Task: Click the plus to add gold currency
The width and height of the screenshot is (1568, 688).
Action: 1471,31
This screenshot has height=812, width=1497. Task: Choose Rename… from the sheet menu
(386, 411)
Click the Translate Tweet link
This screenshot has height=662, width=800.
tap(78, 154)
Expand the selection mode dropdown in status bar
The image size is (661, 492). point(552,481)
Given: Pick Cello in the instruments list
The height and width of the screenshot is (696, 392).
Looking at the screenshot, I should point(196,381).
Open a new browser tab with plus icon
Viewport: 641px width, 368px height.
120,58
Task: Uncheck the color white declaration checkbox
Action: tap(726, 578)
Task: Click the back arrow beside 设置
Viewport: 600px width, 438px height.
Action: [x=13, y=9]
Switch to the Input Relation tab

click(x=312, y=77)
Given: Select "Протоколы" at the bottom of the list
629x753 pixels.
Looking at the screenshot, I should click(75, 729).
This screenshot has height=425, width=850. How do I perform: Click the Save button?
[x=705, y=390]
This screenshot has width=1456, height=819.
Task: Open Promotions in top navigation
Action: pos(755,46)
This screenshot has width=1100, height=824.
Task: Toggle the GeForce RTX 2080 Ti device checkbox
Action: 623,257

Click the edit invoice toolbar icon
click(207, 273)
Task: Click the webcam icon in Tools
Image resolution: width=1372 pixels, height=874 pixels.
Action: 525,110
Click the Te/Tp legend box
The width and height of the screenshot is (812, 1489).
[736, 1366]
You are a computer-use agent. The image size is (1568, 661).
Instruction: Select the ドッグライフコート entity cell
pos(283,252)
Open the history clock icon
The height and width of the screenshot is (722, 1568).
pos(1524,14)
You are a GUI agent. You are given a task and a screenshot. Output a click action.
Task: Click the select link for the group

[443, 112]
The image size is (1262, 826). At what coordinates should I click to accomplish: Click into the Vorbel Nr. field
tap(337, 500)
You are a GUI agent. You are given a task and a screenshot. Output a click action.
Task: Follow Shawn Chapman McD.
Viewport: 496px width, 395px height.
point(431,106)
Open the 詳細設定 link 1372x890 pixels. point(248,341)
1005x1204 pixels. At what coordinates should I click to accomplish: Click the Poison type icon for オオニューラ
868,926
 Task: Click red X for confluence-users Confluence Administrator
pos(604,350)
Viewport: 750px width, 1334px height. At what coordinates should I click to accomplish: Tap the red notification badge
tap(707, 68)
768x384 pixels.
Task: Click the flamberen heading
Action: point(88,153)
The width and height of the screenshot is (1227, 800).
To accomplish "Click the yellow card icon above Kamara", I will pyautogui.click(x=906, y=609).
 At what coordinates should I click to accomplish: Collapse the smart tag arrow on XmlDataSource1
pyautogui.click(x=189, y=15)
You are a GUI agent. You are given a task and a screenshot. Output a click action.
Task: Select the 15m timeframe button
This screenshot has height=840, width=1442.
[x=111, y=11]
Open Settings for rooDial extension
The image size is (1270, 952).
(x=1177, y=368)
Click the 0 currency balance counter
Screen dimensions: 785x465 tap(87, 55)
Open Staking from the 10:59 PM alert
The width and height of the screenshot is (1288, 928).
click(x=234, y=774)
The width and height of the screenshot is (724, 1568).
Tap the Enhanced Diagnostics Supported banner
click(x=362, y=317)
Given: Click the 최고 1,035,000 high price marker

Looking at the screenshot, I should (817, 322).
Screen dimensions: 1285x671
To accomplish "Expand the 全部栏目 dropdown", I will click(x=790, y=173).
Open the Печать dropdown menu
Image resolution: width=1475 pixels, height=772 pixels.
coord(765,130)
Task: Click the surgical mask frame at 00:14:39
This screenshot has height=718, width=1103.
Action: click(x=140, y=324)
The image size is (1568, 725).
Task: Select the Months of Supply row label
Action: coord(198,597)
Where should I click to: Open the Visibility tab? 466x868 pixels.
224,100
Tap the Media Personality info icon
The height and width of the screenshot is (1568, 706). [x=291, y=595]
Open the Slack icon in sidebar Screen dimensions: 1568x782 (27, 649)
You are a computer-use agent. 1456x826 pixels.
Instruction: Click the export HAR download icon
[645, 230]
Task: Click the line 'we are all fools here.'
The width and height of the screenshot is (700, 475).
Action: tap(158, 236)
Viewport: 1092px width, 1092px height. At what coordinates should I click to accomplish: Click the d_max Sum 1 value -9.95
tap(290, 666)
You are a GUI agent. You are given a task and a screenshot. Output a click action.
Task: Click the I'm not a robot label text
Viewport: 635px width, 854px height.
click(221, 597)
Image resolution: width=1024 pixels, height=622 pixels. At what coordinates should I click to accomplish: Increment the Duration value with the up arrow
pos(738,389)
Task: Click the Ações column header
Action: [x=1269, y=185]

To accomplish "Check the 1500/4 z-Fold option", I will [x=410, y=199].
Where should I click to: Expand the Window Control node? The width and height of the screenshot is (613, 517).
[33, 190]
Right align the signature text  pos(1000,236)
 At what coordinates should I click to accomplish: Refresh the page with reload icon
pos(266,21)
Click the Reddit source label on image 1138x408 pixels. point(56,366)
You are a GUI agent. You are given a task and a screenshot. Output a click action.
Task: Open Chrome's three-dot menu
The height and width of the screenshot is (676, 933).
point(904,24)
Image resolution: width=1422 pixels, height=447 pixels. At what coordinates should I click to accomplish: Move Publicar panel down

## WHAT THE TASK REQUIRES
Change "Image resolution:" to "Screen size:" throughout the records above and give them again with nothing else altered.

## WRITTEN ANSWER
Task: Click the plus to add gold currency
The width and height of the screenshot is (1568, 688).
Action: 1471,31
This screenshot has height=812, width=1497. Task: Choose Rename… from the sheet menu
(386, 411)
Click the Translate Tweet link
This screenshot has height=662, width=800.
tap(78, 154)
Expand the selection mode dropdown in status bar
The image size is (661, 492). point(552,481)
Given: Pick Cello in the instruments list
The height and width of the screenshot is (696, 392).
Looking at the screenshot, I should point(196,381).
Open a new browser tab with plus icon
Viewport: 641px width, 368px height.
120,58
Task: Uncheck the color white declaration checkbox
Action: tap(726, 578)
Task: Click the back arrow beside 设置
Viewport: 600px width, 438px height.
Action: [x=13, y=9]
Switch to the Input Relation tab

click(x=312, y=77)
Given: Select "Протоколы" at the bottom of the list
629x753 pixels.
Looking at the screenshot, I should click(75, 729).
This screenshot has height=425, width=850. How do I perform: Click the Save button?
[x=705, y=390]
This screenshot has width=1456, height=819.
Task: Open Promotions in top navigation
Action: pos(755,46)
This screenshot has width=1100, height=824.
Task: Toggle the GeForce RTX 2080 Ti device checkbox
Action: 623,257

Click the edit invoice toolbar icon
click(207, 273)
Task: Click the webcam icon in Tools
Screen size: width=1372 pixels, height=874 pixels.
Action: 525,110
Click the Te/Tp legend box
The width and height of the screenshot is (812, 1489).
[736, 1366]
You are a computer-use agent. The image size is (1568, 661).
Instruction: Select the ドッグライフコート entity cell
pos(283,252)
Open the history clock icon
The height and width of the screenshot is (722, 1568).
pos(1524,14)
You are a GUI agent. You are given a task and a screenshot. Output a click action.
Task: Click the select link for the group

[443, 112]
The image size is (1262, 826). At what coordinates should I click to accomplish: Click into the Vorbel Nr. field
tap(337, 500)
You are a GUI agent. You are given a task and a screenshot. Output a click action.
Task: Follow Shawn Chapman McD.
Viewport: 496px width, 395px height.
point(431,106)
Open the 詳細設定 link 1372x890 pixels. point(248,341)
1005x1204 pixels. At what coordinates should I click to accomplish: Click the Poison type icon for オオニューラ
868,926
 Task: Click red X for confluence-users Confluence Administrator
pos(604,350)
Viewport: 750px width, 1334px height. At what coordinates should I click to accomplish: Tap the red notification badge
tap(707, 68)
768x384 pixels.
Task: Click the flamberen heading
Action: point(88,153)
The width and height of the screenshot is (1227, 800).
To accomplish "Click the yellow card icon above Kamara", I will pyautogui.click(x=906, y=609).
 At what coordinates should I click to accomplish: Collapse the smart tag arrow on XmlDataSource1
pyautogui.click(x=189, y=15)
You are a GUI agent. You are given a task and a screenshot. Output a click action.
Task: Select the 15m timeframe button
This screenshot has height=840, width=1442.
[x=111, y=11]
Open Settings for rooDial extension
The image size is (1270, 952).
(x=1177, y=368)
Click the 0 currency balance counter
Screen dimensions: 785x465 tap(87, 55)
Open Staking from the 10:59 PM alert
The width and height of the screenshot is (1288, 928).
click(x=234, y=774)
The width and height of the screenshot is (724, 1568).
Tap the Enhanced Diagnostics Supported banner
click(x=362, y=317)
Given: Click the 최고 1,035,000 high price marker

Looking at the screenshot, I should (817, 322).
Screen dimensions: 1285x671
To accomplish "Expand the 全部栏目 dropdown", I will click(x=790, y=173).
Open the Печать dropdown menu
Screen size: width=1475 pixels, height=772 pixels.
coord(765,130)
Task: Click the surgical mask frame at 00:14:39
This screenshot has height=718, width=1103.
Action: click(x=140, y=324)
The image size is (1568, 725).
Task: Select the Months of Supply row label
Action: coord(198,597)
Where should I click to: Open the Visibility tab? 466x868 pixels.
224,100
Tap the Media Personality info icon
The height and width of the screenshot is (1568, 706). [x=291, y=595]
Open the Slack icon in sidebar Screen dimensions: 1568x782 (27, 649)
You are a computer-use agent. 1456x826 pixels.
Instruction: Click the export HAR download icon
[645, 230]
Task: Click the line 'we are all fools here.'
The width and height of the screenshot is (700, 475).
Action: tap(158, 236)
Viewport: 1092px width, 1092px height. At what coordinates should I click to accomplish: Click the d_max Sum 1 value -9.95
tap(290, 666)
You are a GUI agent. You are given a task and a screenshot. Output a click action.
Task: Click the I'm not a robot label text
Viewport: 635px width, 854px height.
click(221, 597)
Screen size: width=1024 pixels, height=622 pixels. At what coordinates should I click to accomplish: Increment the Duration value with the up arrow
pos(738,389)
Task: Click the Ações column header
Action: [x=1269, y=185]

To accomplish "Check the 1500/4 z-Fold option", I will [x=410, y=199].
Where should I click to: Expand the Window Control node? The width and height of the screenshot is (613, 517).
[33, 190]
Right align the signature text  pos(1000,236)
 At what coordinates should I click to accomplish: Refresh the page with reload icon
pos(266,21)
Click the Reddit source label on image 1138x408 pixels. point(56,366)
You are a GUI agent. You are given a task and a screenshot. Output a click action.
Task: Open Chrome's three-dot menu
The height and width of the screenshot is (676, 933).
point(904,24)
Screen size: width=1422 pixels, height=447 pixels. At what coordinates should I click to accomplish: Move Publicar panel down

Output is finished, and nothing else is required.